Exercise prompt: Copy every one of the following rows verbatim.

+++ Exercise input

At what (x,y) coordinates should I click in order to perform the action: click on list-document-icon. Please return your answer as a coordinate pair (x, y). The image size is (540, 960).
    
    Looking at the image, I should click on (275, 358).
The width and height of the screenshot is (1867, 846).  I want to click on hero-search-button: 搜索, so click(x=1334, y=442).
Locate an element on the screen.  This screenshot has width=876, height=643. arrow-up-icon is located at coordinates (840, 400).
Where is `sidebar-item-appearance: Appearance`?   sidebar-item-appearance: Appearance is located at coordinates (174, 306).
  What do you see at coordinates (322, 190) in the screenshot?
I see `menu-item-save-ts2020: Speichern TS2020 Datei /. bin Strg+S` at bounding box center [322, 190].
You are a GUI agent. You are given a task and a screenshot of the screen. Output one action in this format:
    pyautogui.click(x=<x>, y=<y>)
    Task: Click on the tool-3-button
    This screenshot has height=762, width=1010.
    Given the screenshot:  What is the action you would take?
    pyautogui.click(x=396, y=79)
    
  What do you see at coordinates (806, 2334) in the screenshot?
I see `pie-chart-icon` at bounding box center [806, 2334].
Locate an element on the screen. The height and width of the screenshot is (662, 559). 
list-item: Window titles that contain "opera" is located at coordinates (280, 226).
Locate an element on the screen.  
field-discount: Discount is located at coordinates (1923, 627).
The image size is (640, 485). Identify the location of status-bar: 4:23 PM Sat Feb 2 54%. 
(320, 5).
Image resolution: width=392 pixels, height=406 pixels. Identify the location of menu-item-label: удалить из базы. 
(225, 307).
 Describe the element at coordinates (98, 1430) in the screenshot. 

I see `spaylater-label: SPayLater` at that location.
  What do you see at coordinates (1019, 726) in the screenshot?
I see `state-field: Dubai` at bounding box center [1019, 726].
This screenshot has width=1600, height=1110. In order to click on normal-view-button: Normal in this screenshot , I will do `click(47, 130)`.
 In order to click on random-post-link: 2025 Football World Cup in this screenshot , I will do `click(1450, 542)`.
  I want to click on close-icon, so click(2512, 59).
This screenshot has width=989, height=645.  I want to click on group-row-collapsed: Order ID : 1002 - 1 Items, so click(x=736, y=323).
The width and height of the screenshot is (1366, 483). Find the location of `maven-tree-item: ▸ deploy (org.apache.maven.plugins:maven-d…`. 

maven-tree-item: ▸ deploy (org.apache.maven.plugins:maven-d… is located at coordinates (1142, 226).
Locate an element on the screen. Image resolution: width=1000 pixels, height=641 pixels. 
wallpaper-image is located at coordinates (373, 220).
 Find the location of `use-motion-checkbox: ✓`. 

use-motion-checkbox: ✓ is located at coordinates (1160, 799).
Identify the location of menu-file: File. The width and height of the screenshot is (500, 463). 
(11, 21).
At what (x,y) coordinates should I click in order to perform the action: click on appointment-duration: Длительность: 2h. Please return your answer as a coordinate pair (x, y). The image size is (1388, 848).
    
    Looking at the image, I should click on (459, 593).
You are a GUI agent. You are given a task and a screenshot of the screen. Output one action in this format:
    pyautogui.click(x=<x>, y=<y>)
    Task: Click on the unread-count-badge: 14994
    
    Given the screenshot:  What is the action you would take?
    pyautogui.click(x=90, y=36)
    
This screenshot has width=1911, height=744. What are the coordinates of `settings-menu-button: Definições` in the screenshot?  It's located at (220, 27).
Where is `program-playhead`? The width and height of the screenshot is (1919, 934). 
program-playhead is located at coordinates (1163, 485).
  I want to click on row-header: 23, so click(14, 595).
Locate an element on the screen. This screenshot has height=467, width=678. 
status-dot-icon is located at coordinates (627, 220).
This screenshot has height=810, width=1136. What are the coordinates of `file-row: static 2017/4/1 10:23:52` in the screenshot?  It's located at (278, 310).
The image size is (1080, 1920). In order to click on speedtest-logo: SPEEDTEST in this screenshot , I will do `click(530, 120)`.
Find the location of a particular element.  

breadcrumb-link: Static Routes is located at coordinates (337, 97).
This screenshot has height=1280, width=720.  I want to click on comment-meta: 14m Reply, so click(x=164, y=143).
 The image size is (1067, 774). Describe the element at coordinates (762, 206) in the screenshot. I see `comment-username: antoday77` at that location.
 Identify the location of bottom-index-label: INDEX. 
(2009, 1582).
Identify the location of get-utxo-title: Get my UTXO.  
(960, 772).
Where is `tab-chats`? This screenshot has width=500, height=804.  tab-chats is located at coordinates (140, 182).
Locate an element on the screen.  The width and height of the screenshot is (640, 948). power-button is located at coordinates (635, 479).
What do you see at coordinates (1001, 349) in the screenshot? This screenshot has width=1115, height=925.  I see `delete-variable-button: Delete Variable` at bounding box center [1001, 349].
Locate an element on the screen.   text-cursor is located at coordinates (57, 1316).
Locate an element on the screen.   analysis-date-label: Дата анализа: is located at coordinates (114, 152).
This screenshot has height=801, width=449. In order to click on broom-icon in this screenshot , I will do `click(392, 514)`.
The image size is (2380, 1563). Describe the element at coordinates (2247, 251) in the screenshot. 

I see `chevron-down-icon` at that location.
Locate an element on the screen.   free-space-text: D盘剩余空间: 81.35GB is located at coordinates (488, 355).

++++++

Result of the exercise:
At what (x,y) coordinates should I click in order to perform the action: click on list-document-icon. Please return your answer as a coordinate pair (x, y). The image size is (540, 960).
    
    Looking at the image, I should click on (275, 358).
The width and height of the screenshot is (1867, 846).  I want to click on hero-search-button: 搜索, so click(x=1334, y=442).
Locate an element on the screen.  This screenshot has width=876, height=643. arrow-up-icon is located at coordinates (840, 400).
Where is `sidebar-item-appearance: Appearance`?   sidebar-item-appearance: Appearance is located at coordinates (174, 306).
  What do you see at coordinates (322, 190) in the screenshot?
I see `menu-item-save-ts2020: Speichern TS2020 Datei /. bin Strg+S` at bounding box center [322, 190].
You are a GUI agent. You are given a task and a screenshot of the screen. Output one action in this format:
    pyautogui.click(x=<x>, y=<y>)
    Task: Click on the tool-3-button
    This screenshot has height=762, width=1010.
    Given the screenshot:  What is the action you would take?
    pyautogui.click(x=396, y=79)
    
  What do you see at coordinates (806, 2334) in the screenshot?
I see `pie-chart-icon` at bounding box center [806, 2334].
Locate an element on the screen. The height and width of the screenshot is (662, 559). 
list-item: Window titles that contain "opera" is located at coordinates (280, 226).
Locate an element on the screen.  
field-discount: Discount is located at coordinates (1923, 627).
The image size is (640, 485). Identify the location of status-bar: 4:23 PM Sat Feb 2 54%. 
(320, 5).
Image resolution: width=392 pixels, height=406 pixels. Identify the location of menu-item-label: удалить из базы. 
(225, 307).
 Describe the element at coordinates (98, 1430) in the screenshot. 

I see `spaylater-label: SPayLater` at that location.
  What do you see at coordinates (1019, 726) in the screenshot?
I see `state-field: Dubai` at bounding box center [1019, 726].
This screenshot has width=1600, height=1110. In order to click on normal-view-button: Normal in this screenshot , I will do `click(47, 130)`.
 In order to click on random-post-link: 2025 Football World Cup in this screenshot , I will do `click(1450, 542)`.
  I want to click on close-icon, so click(2512, 59).
This screenshot has width=989, height=645.  I want to click on group-row-collapsed: Order ID : 1002 - 1 Items, so click(x=736, y=323).
The width and height of the screenshot is (1366, 483). Find the location of `maven-tree-item: ▸ deploy (org.apache.maven.plugins:maven-d…`. 

maven-tree-item: ▸ deploy (org.apache.maven.plugins:maven-d… is located at coordinates (1142, 226).
Locate an element on the screen. Image resolution: width=1000 pixels, height=641 pixels. 
wallpaper-image is located at coordinates (373, 220).
 Find the location of `use-motion-checkbox: ✓`. 

use-motion-checkbox: ✓ is located at coordinates (1160, 799).
Identify the location of menu-file: File. The width and height of the screenshot is (500, 463). 
(11, 21).
At what (x,y) coordinates should I click in order to perform the action: click on appointment-duration: Длительность: 2h. Please return your answer as a coordinate pair (x, y). The image size is (1388, 848).
    
    Looking at the image, I should click on (459, 593).
You are a GUI agent. You are given a task and a screenshot of the screen. Output one action in this format:
    pyautogui.click(x=<x>, y=<y>)
    Task: Click on the unread-count-badge: 14994
    
    Given the screenshot:  What is the action you would take?
    pyautogui.click(x=90, y=36)
    
This screenshot has width=1911, height=744. What are the coordinates of `settings-menu-button: Definições` in the screenshot?  It's located at (220, 27).
Where is `program-playhead`? The width and height of the screenshot is (1919, 934). 
program-playhead is located at coordinates (1163, 485).
  I want to click on row-header: 23, so click(14, 595).
Locate an element on the screen. This screenshot has height=467, width=678. 
status-dot-icon is located at coordinates (627, 220).
This screenshot has height=810, width=1136. What are the coordinates of `file-row: static 2017/4/1 10:23:52` in the screenshot?  It's located at (278, 310).
The image size is (1080, 1920). In order to click on speedtest-logo: SPEEDTEST in this screenshot , I will do `click(530, 120)`.
Find the location of a particular element.  

breadcrumb-link: Static Routes is located at coordinates (337, 97).
This screenshot has height=1280, width=720.  I want to click on comment-meta: 14m Reply, so click(x=164, y=143).
 The image size is (1067, 774). Describe the element at coordinates (762, 206) in the screenshot. I see `comment-username: antoday77` at that location.
 Identify the location of bottom-index-label: INDEX. 
(2009, 1582).
Identify the location of get-utxo-title: Get my UTXO.  
(960, 772).
Where is `tab-chats`? This screenshot has width=500, height=804.  tab-chats is located at coordinates (140, 182).
Locate an element on the screen.  The width and height of the screenshot is (640, 948). power-button is located at coordinates (635, 479).
What do you see at coordinates (1001, 349) in the screenshot? This screenshot has width=1115, height=925.  I see `delete-variable-button: Delete Variable` at bounding box center [1001, 349].
Locate an element on the screen.   text-cursor is located at coordinates (57, 1316).
Locate an element on the screen.   analysis-date-label: Дата анализа: is located at coordinates (114, 152).
This screenshot has height=801, width=449. In order to click on broom-icon in this screenshot , I will do `click(392, 514)`.
The image size is (2380, 1563). Describe the element at coordinates (2247, 251) in the screenshot. 

I see `chevron-down-icon` at that location.
Locate an element on the screen.   free-space-text: D盘剩余空间: 81.35GB is located at coordinates (488, 355).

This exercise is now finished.